══ DATA FOR REVIEW

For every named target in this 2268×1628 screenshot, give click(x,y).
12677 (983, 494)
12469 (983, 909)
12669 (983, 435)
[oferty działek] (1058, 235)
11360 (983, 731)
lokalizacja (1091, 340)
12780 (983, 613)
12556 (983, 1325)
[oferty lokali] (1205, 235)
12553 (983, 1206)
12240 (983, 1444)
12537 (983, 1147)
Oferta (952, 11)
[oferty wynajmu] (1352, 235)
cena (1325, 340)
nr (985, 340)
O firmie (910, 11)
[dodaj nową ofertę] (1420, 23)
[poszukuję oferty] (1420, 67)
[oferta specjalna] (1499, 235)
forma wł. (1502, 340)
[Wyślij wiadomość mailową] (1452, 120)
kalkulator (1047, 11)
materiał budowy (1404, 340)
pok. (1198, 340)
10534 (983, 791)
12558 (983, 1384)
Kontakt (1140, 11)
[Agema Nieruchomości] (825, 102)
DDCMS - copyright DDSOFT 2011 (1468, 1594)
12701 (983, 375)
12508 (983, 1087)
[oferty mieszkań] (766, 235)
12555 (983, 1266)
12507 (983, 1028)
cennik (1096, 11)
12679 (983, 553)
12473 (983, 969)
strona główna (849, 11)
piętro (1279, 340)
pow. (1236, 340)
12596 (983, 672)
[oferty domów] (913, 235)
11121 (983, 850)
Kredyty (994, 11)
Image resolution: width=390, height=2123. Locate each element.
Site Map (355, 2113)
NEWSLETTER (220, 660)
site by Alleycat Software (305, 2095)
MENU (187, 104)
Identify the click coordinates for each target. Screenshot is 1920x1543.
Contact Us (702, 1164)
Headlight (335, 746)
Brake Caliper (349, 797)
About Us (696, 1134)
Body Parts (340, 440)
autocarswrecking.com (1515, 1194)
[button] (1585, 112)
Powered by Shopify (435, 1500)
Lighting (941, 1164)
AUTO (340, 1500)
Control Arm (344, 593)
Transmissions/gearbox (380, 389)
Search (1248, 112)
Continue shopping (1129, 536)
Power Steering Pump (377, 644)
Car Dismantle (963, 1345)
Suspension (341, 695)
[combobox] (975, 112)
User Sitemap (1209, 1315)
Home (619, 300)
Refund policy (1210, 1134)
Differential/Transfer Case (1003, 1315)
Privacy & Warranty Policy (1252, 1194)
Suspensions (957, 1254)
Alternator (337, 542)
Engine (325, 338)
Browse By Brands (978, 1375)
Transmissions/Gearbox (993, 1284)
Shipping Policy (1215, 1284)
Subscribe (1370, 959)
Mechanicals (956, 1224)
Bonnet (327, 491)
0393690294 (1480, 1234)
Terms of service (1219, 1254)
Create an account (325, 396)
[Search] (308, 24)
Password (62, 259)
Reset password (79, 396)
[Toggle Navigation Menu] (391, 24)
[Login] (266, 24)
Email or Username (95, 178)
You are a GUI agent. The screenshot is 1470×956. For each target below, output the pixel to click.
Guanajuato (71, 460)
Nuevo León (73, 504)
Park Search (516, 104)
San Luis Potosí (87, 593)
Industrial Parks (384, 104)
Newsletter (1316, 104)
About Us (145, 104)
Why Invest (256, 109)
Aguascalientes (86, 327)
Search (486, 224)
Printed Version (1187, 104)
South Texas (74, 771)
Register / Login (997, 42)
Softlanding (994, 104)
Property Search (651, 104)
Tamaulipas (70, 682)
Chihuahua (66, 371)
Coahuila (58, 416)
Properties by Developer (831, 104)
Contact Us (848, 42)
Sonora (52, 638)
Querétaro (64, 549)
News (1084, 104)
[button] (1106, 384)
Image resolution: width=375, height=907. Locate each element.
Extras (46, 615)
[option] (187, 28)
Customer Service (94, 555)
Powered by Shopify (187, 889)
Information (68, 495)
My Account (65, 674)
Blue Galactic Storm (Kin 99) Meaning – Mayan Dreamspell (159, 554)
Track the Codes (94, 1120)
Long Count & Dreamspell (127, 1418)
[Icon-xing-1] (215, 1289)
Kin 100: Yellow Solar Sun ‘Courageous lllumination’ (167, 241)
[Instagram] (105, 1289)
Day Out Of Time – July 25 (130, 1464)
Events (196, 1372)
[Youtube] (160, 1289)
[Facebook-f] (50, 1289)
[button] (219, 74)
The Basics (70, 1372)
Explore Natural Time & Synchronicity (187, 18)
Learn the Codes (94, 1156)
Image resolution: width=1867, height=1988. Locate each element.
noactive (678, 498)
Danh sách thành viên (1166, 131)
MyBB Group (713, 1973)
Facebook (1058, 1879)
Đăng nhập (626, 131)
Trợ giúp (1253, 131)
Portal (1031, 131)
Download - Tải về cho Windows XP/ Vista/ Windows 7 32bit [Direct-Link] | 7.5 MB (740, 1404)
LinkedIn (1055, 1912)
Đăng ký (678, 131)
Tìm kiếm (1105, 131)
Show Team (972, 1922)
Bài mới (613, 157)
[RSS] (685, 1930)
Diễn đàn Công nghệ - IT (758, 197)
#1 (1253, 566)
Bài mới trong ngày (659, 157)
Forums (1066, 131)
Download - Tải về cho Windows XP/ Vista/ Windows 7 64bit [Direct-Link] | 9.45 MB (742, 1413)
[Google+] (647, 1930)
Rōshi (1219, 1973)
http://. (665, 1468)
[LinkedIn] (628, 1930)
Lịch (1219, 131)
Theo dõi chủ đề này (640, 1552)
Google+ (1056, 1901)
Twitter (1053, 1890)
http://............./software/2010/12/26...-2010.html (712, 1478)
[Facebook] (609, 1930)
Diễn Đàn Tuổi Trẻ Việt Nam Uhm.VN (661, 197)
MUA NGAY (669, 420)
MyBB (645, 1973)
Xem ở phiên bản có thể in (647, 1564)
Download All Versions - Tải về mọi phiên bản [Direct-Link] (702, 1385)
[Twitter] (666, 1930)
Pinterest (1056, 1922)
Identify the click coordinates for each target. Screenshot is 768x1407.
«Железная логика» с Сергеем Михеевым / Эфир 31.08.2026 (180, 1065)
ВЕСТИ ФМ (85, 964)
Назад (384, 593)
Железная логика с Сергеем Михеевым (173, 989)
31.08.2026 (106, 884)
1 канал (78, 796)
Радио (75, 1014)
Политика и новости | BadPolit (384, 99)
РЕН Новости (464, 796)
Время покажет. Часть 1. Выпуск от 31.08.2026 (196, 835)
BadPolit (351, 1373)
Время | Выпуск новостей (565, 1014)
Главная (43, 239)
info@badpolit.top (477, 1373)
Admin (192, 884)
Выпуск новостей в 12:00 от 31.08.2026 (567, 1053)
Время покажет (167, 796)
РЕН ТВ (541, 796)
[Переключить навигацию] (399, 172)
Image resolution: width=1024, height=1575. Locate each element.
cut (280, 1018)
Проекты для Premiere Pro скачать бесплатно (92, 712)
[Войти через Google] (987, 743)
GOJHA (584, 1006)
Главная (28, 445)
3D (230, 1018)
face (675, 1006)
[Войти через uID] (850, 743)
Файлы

════

» **WHAT THIS TASK INVOLVES**
Once you reach the line with "Политика и новости | BadPolit (384, 99)" in the data above, copy it and every line after it exactly, up to and including the line with "Выпуск новостей в".

» **WRITTEN ANSWER**
Политика и новости | BadPolit (384, 99)
РЕН Новости (464, 796)
Время покажет. Часть 1. Выпуск от 31.08.2026 (196, 835)
BadPolit (351, 1373)
Время | Выпуск новостей (565, 1014)
Главная (43, 239)
info@badpolit.top (477, 1373)
Admin (192, 884)
Выпуск новостей в 12:00 от 31.08.2026 (567, 1053)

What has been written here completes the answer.